在请求处理链的最后端FinalRequestProcessor的processRequest()中会判断是否需要处理watch。

注册watch会调用DataTree.getData()方法将当前的ServerCnxn和path注册到dataWatches或者childWatches。以getData为例代码如下

Java代码

case OpCode.getData: {
...
byte b[] = zks.getZKDatabase().getData(getDataRequest.getPath(), stat,
getDataRequest.getWatch() ? cnxn : null);
rsp = new GetDataResponse(b, stat);
break;

触发watch会在事务保存数据时调用DataTree.processTxn时触发，并通过调用WatchManager.triggerWatch()触发当前的ServerCnxn的process方法的调用返回客户端。
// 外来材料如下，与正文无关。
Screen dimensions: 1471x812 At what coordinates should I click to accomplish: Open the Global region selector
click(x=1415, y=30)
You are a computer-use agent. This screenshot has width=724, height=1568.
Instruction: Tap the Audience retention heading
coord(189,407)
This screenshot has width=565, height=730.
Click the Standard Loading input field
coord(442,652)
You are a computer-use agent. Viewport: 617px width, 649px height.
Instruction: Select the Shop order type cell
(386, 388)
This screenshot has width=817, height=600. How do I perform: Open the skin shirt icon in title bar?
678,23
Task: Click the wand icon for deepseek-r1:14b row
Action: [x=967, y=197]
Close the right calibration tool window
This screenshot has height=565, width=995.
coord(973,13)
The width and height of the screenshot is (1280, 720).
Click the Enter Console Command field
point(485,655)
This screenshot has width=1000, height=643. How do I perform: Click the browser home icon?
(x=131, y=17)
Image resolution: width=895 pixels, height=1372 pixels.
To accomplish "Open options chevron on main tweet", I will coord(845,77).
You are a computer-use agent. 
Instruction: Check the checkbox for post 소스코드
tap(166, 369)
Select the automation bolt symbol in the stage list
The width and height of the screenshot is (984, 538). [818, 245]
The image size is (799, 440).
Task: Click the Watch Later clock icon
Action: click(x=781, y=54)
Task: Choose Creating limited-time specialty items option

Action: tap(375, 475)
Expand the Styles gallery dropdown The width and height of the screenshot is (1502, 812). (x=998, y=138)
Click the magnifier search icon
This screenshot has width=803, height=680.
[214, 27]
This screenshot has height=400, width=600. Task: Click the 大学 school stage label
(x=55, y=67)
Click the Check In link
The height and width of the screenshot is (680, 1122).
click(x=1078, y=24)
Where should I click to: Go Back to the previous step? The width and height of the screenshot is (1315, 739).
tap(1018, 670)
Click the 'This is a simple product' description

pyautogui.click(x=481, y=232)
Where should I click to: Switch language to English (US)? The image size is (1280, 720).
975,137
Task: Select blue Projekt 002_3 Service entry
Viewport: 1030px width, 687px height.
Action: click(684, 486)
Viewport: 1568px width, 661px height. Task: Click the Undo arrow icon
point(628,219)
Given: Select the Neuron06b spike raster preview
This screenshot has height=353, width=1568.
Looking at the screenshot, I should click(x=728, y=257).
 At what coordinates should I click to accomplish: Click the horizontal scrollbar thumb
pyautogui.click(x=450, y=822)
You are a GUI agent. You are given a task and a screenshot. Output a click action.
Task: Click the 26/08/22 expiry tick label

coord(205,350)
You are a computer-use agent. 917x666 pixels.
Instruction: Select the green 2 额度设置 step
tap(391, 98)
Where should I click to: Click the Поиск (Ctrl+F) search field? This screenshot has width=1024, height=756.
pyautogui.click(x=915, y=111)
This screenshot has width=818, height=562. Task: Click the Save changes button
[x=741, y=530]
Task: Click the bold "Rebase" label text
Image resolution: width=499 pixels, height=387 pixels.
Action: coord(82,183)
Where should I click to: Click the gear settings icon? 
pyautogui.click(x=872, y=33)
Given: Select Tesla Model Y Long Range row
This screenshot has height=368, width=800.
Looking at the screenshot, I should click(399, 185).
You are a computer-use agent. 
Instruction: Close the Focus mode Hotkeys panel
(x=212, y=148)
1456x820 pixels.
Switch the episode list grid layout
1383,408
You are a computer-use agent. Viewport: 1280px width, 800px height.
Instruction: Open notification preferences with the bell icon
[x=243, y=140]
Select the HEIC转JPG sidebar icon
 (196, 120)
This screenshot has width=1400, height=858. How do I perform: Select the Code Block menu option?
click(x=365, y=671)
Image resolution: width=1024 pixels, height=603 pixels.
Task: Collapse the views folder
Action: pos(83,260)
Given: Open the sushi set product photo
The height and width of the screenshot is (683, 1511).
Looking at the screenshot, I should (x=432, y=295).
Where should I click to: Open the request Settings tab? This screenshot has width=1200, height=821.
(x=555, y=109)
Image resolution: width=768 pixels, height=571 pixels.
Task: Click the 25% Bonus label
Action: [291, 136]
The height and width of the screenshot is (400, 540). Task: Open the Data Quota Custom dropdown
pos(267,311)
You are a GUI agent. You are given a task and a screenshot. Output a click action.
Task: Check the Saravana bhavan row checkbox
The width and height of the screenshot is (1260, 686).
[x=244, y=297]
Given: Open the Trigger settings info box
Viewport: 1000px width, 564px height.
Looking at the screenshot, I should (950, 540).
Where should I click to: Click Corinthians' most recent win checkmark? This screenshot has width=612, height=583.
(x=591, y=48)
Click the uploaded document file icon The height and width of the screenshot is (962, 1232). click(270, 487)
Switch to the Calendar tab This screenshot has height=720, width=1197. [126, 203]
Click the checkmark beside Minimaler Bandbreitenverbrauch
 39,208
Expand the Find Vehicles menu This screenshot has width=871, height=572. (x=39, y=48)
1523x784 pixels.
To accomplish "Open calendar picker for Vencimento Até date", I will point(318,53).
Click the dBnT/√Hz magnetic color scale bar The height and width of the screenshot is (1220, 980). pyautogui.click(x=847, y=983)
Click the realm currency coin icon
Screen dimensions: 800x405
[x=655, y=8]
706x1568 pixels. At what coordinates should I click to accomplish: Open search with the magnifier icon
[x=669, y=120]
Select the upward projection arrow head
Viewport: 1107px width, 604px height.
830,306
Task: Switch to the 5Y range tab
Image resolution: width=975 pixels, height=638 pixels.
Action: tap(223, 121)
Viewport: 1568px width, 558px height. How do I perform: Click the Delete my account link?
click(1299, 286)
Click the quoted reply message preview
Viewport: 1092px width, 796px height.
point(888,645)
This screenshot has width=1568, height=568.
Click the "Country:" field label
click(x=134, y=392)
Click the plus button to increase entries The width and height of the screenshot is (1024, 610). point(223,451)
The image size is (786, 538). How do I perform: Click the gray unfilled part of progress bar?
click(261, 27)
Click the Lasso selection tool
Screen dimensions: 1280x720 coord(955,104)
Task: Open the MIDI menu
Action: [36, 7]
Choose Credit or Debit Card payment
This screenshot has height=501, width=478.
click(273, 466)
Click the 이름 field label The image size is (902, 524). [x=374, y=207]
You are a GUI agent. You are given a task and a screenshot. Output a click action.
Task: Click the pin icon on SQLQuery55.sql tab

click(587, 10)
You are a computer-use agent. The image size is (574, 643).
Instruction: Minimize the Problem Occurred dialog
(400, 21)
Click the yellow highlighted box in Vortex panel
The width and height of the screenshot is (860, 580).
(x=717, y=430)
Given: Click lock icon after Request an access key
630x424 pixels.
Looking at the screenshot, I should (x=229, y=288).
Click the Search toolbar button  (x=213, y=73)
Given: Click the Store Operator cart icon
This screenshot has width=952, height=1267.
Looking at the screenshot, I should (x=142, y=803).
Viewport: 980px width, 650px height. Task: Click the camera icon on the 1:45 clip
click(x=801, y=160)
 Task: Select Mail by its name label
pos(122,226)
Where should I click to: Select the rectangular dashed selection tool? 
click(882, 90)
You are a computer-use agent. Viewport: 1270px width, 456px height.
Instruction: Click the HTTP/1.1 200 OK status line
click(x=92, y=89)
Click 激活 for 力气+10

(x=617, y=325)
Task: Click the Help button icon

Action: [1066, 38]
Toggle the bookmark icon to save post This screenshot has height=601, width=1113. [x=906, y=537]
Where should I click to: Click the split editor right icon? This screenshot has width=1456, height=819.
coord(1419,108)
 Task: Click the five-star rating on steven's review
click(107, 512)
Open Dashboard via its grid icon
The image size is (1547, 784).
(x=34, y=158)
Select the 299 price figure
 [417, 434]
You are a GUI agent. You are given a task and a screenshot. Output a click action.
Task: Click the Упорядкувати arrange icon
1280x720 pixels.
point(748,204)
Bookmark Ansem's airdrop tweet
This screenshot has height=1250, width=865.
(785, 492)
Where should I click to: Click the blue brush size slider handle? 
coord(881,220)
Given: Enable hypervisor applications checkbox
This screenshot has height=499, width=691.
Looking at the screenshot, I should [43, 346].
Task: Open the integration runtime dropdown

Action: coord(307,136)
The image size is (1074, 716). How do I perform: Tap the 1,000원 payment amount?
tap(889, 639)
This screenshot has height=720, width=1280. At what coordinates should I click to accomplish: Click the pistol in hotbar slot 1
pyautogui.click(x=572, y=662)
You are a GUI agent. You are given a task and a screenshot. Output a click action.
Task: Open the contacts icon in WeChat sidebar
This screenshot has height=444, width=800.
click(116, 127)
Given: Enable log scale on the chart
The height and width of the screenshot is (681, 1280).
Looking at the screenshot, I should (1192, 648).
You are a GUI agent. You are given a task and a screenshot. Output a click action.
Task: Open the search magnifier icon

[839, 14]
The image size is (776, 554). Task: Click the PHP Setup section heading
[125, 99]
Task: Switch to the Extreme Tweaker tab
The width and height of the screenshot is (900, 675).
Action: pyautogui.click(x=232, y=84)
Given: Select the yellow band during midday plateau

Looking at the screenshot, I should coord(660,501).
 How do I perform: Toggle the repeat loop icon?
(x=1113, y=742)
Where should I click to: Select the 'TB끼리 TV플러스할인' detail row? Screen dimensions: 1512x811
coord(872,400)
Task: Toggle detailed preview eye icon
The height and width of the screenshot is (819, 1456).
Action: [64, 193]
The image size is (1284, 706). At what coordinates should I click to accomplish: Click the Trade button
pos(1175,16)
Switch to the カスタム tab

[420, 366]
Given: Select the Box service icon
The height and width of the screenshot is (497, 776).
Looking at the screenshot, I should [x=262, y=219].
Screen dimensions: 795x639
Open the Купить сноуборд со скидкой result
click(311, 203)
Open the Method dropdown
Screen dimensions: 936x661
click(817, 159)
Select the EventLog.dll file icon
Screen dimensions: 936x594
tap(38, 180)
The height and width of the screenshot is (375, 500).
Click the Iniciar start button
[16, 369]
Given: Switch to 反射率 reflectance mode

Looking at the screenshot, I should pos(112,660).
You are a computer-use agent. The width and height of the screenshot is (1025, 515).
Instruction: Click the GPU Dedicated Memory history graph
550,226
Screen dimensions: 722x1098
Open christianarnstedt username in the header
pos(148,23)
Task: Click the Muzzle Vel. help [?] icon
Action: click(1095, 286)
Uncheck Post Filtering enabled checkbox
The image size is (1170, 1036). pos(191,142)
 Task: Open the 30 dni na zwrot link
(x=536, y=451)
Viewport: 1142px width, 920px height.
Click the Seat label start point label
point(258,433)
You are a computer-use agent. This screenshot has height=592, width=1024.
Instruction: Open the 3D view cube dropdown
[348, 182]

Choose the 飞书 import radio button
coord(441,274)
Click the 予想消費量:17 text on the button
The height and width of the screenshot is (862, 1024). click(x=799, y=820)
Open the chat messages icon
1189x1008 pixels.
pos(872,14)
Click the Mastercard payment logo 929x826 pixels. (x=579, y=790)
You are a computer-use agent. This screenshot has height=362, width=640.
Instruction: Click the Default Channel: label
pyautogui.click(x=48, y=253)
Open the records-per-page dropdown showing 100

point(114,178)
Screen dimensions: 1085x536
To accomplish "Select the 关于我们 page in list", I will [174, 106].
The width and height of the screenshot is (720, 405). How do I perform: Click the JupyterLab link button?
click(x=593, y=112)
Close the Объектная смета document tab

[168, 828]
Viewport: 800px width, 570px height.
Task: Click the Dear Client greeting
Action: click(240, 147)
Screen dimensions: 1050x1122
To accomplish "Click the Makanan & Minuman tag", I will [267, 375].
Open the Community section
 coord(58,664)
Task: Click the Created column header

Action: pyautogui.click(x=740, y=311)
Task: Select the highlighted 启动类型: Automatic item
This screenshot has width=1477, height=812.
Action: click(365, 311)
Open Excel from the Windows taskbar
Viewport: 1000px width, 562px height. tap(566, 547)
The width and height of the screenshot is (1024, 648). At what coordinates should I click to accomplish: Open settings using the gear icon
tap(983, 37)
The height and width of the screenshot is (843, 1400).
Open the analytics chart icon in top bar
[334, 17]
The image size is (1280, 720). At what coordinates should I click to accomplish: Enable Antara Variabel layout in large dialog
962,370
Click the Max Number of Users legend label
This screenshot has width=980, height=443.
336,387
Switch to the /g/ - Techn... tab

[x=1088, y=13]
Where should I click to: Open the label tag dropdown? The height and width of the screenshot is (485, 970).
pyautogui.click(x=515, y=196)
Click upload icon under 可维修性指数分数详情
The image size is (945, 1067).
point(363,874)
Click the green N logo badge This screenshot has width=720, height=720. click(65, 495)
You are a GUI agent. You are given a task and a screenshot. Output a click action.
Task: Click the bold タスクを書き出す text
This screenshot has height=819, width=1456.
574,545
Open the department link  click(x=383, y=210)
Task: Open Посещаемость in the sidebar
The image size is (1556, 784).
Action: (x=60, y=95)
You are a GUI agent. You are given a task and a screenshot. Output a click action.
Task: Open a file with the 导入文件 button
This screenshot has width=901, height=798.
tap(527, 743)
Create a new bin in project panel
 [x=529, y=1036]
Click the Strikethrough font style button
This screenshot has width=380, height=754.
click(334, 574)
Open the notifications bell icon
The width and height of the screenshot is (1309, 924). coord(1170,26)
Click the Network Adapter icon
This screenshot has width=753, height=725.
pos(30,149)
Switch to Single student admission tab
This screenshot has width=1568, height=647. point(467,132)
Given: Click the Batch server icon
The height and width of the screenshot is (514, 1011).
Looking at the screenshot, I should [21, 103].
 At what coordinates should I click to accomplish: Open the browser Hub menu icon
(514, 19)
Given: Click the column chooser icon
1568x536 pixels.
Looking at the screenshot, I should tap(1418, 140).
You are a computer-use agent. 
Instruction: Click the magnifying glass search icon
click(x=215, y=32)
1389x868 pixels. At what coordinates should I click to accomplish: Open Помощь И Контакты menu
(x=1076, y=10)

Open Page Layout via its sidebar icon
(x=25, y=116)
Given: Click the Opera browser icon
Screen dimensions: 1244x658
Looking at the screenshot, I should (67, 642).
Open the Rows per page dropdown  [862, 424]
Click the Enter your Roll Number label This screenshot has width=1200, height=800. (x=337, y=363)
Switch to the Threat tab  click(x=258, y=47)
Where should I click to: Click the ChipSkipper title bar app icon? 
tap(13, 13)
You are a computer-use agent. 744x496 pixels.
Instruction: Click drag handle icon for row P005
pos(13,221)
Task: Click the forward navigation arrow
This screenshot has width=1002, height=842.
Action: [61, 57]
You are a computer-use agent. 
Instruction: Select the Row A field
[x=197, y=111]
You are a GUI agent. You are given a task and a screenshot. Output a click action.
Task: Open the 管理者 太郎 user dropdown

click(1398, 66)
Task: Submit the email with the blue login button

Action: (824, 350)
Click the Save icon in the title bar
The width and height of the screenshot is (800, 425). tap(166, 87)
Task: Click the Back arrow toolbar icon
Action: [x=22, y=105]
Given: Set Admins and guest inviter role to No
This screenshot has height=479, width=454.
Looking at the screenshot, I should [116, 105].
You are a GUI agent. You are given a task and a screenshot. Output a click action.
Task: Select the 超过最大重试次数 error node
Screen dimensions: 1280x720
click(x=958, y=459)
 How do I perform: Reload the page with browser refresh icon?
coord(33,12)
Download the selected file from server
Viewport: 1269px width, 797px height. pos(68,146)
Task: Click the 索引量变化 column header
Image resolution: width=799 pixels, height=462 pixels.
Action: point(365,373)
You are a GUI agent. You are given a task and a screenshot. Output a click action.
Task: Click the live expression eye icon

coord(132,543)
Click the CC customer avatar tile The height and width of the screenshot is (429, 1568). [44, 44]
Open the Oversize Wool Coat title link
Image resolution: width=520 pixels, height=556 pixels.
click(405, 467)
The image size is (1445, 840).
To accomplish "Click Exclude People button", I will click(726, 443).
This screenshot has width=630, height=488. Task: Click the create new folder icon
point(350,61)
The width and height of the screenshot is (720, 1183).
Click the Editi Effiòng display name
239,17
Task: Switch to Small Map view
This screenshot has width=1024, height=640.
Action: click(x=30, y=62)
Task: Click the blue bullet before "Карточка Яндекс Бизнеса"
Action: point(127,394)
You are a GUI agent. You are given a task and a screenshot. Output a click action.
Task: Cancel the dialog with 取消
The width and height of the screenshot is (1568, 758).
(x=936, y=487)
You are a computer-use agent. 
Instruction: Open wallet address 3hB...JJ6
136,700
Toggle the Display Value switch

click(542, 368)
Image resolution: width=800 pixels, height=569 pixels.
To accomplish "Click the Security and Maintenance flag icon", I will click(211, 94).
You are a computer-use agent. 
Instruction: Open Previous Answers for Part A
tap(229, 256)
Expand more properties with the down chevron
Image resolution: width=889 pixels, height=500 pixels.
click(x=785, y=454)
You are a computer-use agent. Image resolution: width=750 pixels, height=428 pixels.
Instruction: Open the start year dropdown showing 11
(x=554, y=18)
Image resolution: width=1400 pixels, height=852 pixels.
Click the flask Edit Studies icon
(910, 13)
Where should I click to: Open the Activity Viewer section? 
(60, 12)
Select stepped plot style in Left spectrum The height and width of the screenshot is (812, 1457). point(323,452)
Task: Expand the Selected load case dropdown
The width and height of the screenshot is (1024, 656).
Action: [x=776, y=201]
以create为例代码如下：

Datatree.createnode()代码

public String createNode(String path, byte data[], List<ACL> acl,
long ephemeralOwner, int parentCVersion, long zxid, long time)
throws KeeperException.NoNodeException,
KeeperException.NodeExistsException {
.....
dataWatches.triggerWatch(path, Event.EventType.NodeCreated);
childWatches.triggerWatch(parentName.equals("") ? "/" : parentName,
Event.EventType.NodeChildrenChanged);
return path;
}

Watchmanager.triggerwatch代码

public Set<Watcher> triggerWatch(String path, EventType type, Set<Watcher> supress) {
WatchedEvent e = new WatchedEvent(type,
KeeperState.SyncConnected, path);
HashSet<Watcher> watchers;
synchronized (this) {
//watch触发一次后就会将其移除
watchers = watchTable.remove(path);
if (watchers == null || watchers.isEmpty()) {
if (LOG.isTraceEnabled()) {
ZooTrace.logTraceMessage(LOG,
ZooTrace.EVENT_DELIVERY_TRACE_MASK,
"No watchers for " + path);
}
return null;
}
for (Watcher w : watchers) {
HashSet<String> paths = watch2Paths.get(w);
if (paths != null) {
paths.remove(path);
}
}
}
for (Watcher w : watchers) {
if (supress != null && supress.contains(w)) {
continue;
}
w.process(e);
}
return watchers;
}

Nioservercnxn.process()代码

@Override
synchronized public void process(WatchedEvent event) {
ReplyHeader h = new ReplyHeader(-1, -1L, 0);
if (LOG.isTraceEnabled()) {
ZooTrace.logTraceMessage(LOG, ZooTrace.EVENT_DELIVERY_TRACE_MASK,
"Deliver event " + event + " to 0x"
+ Long.toHexString(this.sessionId)
+ " through " + this);
}
// Convert WatchedEvent to a type that can be sent over the wire
WatcherEvent e = event.getWrapper();
sendResponse(h, e, "notification");
}

6.2客户端

注册watch后，客户端会将当前客户端的请求设置为使用watch监听，同时封装一个DataWatchRegistration保存路径和watch的对应关系。以getData为例代码如下：

Zookeeper.getdata()代码

public byte[] getData(final String path, Watcher watcher, Stat stat)
throws KeeperException, InterruptedException
{
.....
// the watch contains the un-chroot path
WatchRegistration wcb = null;
if (watcher != null) {
wcb = new DataWatchRegistration(watcher, clientPath);
}
......
RequestHeader h = new RequestHeader();
h.setType(ZooDefs.OpCode.getData);
GetDataRequest request = new GetDataRequest();
request.setPath(serverPath);
request.setWatch(watcher != null);
GetDataResponse response = new GetDataResponse();
ReplyHeader r = cnxn.submitRequest(h, request, response, wcb);
.....
}

通过ClientCnxn.submitRequest()方法将请求放入outgoingQueue队列，ClientCnxn的SendThread线程会循环调用ClientCnxnSocketNIO.doTransport()方法最终调用ClientCnxnSocketNIO.doIO()方法取出outgoingQueue队列的请求发送到服务端，并将请求放入pendingQueue队列中。当服务端返回请求时ClientCnxnSocketNIO.doIO()会调用ClientCnxn.SendThread.readResponse()方法最终调用ClientCnxn.finishPacket()方法后调用WatchRegistration.register方法将数据保存到ZooKeeper.ZKWatchManager的dataWatches、existWatches、childWatches中完成注册。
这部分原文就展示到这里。